Maria Saxton, a PhD Candidate in environmental planning and design at Virginia Tech, spent a year studying the environmental impact of people who moved into tiny homes, and she found that most tiny home dwellers reduced their energy consumption by 45 percent upon downsizing.
How did she get to this number? Saxton lays out her methodology in The Conversation:
To do this, I calculated their spatial footprints in terms of global hectares, considering housing, transportation, food, goods, and services. For reference, one global hectare is equivalent to about 2.5 acres, or about the size of a single soccer field.
I found that among 80 tiny home downsizers located across the United States, the average ecological footprint was 3.87 global hectares, or about 9.5 acres. This means that it would require 9.5 acres to support that person’s lifestyle for one year. Before moving into tiny homes, these respondents’ average footprint was 7.01 global hectares (17.3 acres). For comparison, the average American’s footprint is 8.4 global hectares, or 20.8 acres.

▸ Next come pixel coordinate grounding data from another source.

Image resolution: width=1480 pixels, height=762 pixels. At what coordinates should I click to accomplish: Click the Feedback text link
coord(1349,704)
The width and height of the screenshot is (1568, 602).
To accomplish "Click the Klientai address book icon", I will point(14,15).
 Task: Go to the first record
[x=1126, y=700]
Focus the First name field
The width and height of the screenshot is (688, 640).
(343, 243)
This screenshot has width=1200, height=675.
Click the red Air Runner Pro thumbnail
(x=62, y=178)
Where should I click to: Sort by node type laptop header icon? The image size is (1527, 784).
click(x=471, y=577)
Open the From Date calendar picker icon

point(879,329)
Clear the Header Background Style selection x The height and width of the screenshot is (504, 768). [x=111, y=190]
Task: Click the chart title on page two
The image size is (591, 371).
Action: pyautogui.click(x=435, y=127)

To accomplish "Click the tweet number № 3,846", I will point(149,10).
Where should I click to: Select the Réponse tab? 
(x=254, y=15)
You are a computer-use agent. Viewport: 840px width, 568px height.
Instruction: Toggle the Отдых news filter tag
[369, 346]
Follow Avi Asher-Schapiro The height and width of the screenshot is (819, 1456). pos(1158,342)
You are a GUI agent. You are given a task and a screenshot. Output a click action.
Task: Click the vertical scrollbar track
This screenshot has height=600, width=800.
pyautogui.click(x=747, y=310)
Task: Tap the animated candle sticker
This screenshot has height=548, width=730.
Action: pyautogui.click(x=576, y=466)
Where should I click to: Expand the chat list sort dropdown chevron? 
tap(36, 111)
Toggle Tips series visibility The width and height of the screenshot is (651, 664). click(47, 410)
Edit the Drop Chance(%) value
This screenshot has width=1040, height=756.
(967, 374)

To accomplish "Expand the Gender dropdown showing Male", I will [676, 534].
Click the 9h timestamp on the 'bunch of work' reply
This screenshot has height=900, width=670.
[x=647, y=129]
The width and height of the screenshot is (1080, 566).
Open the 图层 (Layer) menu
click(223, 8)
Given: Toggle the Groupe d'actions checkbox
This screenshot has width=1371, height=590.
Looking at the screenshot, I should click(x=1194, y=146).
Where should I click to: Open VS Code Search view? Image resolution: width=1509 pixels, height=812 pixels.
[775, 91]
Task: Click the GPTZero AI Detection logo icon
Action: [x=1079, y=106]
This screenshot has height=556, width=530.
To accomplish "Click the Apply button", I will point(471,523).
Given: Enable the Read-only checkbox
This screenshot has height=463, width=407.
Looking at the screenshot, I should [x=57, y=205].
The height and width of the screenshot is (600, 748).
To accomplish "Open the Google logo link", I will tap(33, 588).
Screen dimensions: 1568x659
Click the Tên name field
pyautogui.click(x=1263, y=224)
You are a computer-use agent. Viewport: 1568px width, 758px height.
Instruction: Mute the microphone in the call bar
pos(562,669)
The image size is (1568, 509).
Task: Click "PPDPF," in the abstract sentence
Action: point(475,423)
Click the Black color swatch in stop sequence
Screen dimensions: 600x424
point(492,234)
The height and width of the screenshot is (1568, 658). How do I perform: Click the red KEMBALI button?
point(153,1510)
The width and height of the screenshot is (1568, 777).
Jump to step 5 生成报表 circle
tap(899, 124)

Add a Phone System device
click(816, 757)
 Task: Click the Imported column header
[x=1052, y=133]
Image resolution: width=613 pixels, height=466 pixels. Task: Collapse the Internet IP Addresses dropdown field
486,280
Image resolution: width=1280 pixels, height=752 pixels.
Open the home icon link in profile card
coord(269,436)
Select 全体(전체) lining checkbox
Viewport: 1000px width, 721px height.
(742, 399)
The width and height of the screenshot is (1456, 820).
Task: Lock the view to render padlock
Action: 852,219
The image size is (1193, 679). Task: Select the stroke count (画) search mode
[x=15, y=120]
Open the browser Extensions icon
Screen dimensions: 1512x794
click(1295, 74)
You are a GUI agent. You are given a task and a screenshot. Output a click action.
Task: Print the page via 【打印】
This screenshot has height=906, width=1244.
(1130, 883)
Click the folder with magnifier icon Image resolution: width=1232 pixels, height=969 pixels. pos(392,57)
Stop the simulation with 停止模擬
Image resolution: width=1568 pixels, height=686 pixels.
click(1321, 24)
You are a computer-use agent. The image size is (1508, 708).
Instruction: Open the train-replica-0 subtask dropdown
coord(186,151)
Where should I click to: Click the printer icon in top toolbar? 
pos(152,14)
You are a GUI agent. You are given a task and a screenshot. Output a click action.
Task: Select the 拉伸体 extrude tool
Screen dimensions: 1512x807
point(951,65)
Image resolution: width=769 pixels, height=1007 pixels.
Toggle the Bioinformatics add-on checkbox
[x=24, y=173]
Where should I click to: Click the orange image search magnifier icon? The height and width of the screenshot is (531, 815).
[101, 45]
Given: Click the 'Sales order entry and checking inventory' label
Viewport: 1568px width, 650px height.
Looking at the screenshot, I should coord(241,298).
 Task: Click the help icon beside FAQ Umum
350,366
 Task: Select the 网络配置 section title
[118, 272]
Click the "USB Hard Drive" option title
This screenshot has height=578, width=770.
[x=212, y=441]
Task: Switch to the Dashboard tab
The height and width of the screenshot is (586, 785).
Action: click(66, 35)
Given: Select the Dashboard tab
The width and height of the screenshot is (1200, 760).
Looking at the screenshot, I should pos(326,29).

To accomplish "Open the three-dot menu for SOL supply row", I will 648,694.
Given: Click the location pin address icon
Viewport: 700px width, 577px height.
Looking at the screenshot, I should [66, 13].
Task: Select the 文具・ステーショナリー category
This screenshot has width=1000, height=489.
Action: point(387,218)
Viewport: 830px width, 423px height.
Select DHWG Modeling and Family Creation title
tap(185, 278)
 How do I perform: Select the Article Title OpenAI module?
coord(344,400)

After surveying 80 downsizers, she learned that a change in square footage often leads to a change in lifestyle habits. People living in tiny homes were more likely to grow their own food, buy less stuff, recycle more, and generate less trash. On the flip side, some tiny dwellers traveled more often and ate more meals out due to the constraints of the tiny home lifestyle.
Saxton hopes that the information will be useful to cities considering how to zone for tiny homes. It’s also a wealth of information for tiny home designers, who can start to think about how to build a kitchen that inspires downsizers to cook their own meals.